*WHAT YOU HAVE TO DO*:
Omit every picture and write out the rest of the records exactly.

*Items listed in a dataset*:
# # # # #
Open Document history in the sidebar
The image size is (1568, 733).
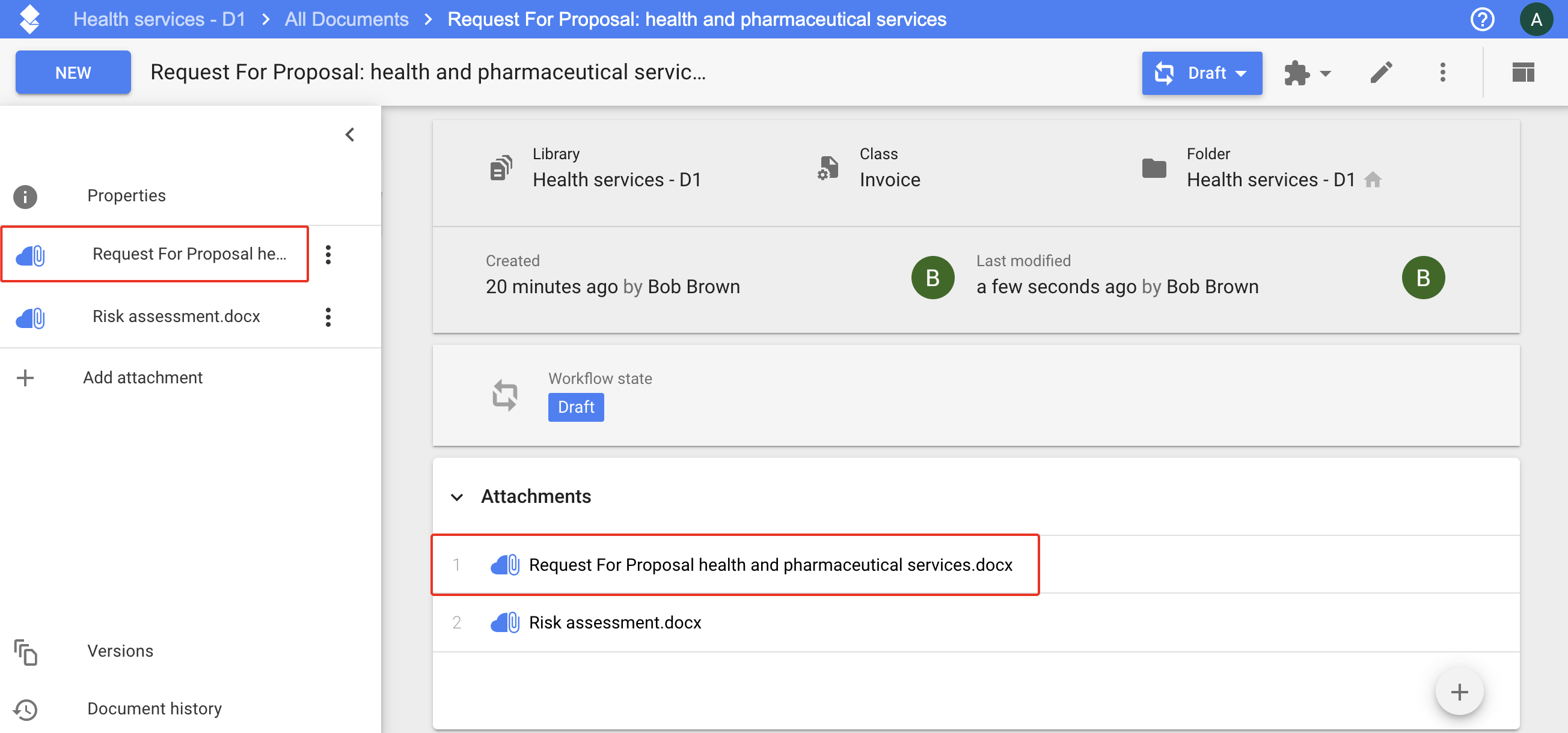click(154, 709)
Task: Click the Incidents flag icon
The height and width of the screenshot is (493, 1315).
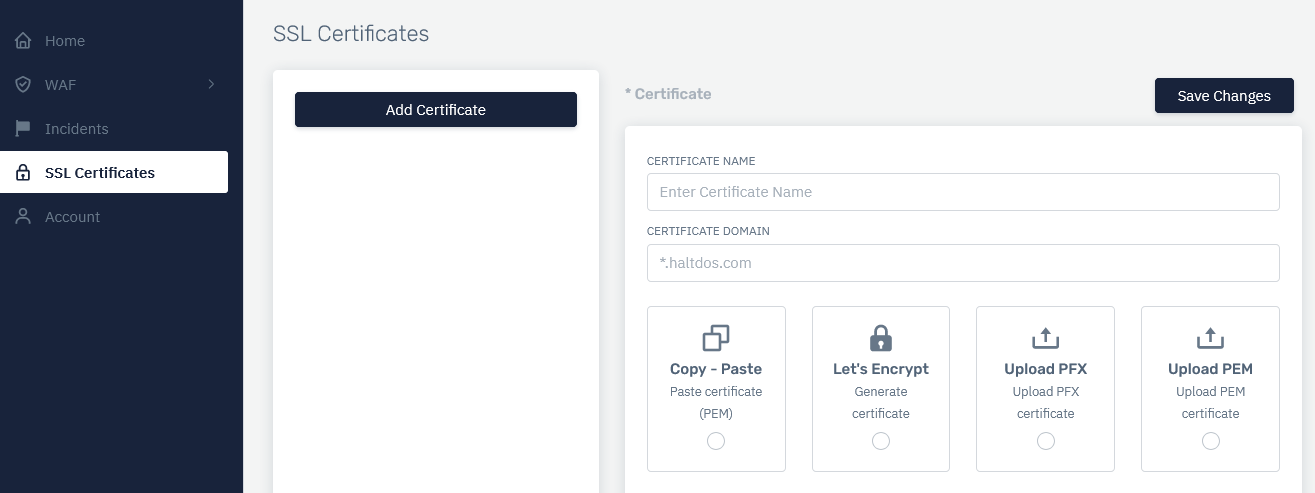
# # # # #
*EXPECTED OUTPUT*:
Open Document history in the sidebar
The image size is (1568, 733).
click(154, 709)
Task: Click the Incidents flag icon
The height and width of the screenshot is (493, 1315).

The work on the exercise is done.